La storica biblioteca comunale milanese celebra l’anniversario con visite guidate gratuite e una mostra contenente documenti e ricordi inviati dai lettori.

Punto di riferimento della vita culturale milanese, nonché rifugio prediletto da intere generazioni di studenti universitari, la storica Biblioteca Comunale Sormani si appresta a festeggiare il suo sessantesimo compleanno. Tale è l’intervallo di tempo trascorso da quel 10 marzo 1956 in cui il patrimonio librario –che oggi ammonta ad oltre 700mila volumi, tra i quali 18mila libri antichi e numerosi esemplari appartenuti a Montale e Stendhal– venne trasferito nell’attuale edificio di Corso di Porta Vittoria dopo il coraggioso ed alacre lavoro di ricostruzione successivo al bombardamento subito nel 1943 dall’originaria sede del Castello Sforzesco.

 

Sormani
Sormani

 

 

Fu lì che, nella notte tra il 12 e il 14 agosto, le fiamme divamparono incenerendo la quasi totalità dei 300mila libri allora posseduti: una sciagura dalla quale tuttavia la biblioteca civica seppe eroicamente risollevarsi riaprendo di nuovo i battenti, dopo 45 giorni di chiusura, e riuscendo a ricostituire in pochi anni una collezione di 75mila volumi, grazie alle generose donazioni dei milanesi più facoltosi e di alcune istituzioni pubbliche e private, ricominciando da zero la compilazione dei cataloghi e introducendo un laboratorio di legatoria in loco.

 

Regista e anima dell’intera operazione fu il bibliotecario Giovanni Bellini (1892-1986) che segnalò per primo l’esigenza di una collocazione diversa e più funzionale.

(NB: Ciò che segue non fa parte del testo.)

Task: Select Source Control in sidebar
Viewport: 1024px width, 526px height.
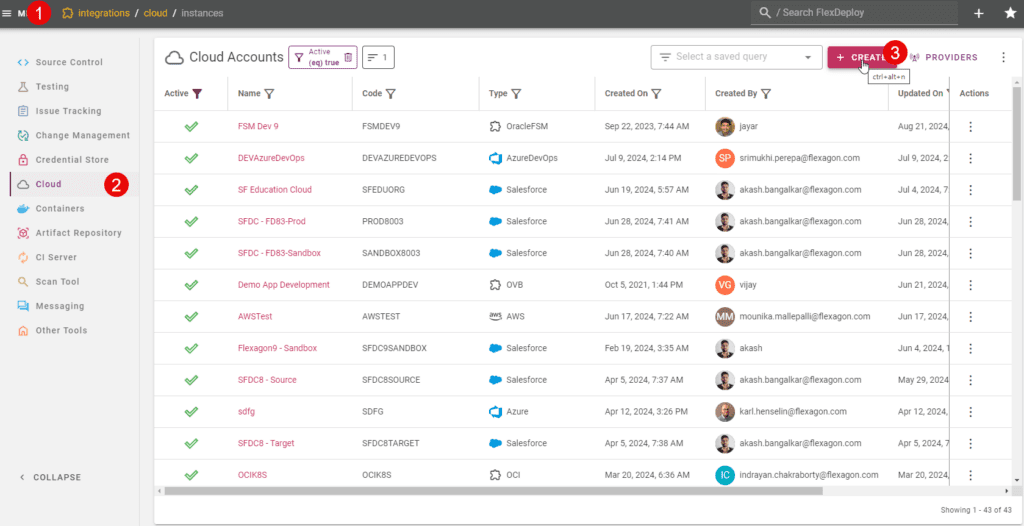Action: pyautogui.click(x=69, y=62)
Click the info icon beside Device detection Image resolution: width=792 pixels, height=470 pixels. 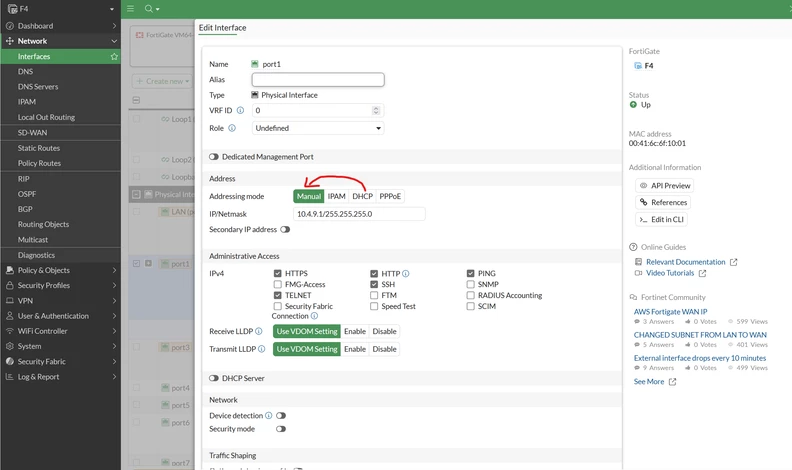tap(269, 415)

Il trasferimento a Palazzo Sormani, deliberato nel 1948, fu dunque attuato 8 anni dopo, senza peraltro infliggere all’utenza nemmeno un giorno di chiusura, poiché i vari settori della biblioteca vennero gradualmente chiusi al Castello Sforzesco e contestualmente riaperti nella nuova sede fino a che il trasloco non fu completato.

 

Oggi, per celebrare il suo 60esimo anniversario, la Sormani, che sfoggia tuttora il logo ideato a suo tempo dal designer Roberto Sambonet per i 25 anni, preannuncia apposite visite guidate gratuite (previste per il 10 e il 13 marzo), ma soprattutto una mostra contenente una selezione dei documenti inviati dai lettori, sollecitati nei mesi scorsi a sottoporre ricordi, suggestioni e testimonianze relative al loro rapporto con questo storico e suggestivo luogo della città.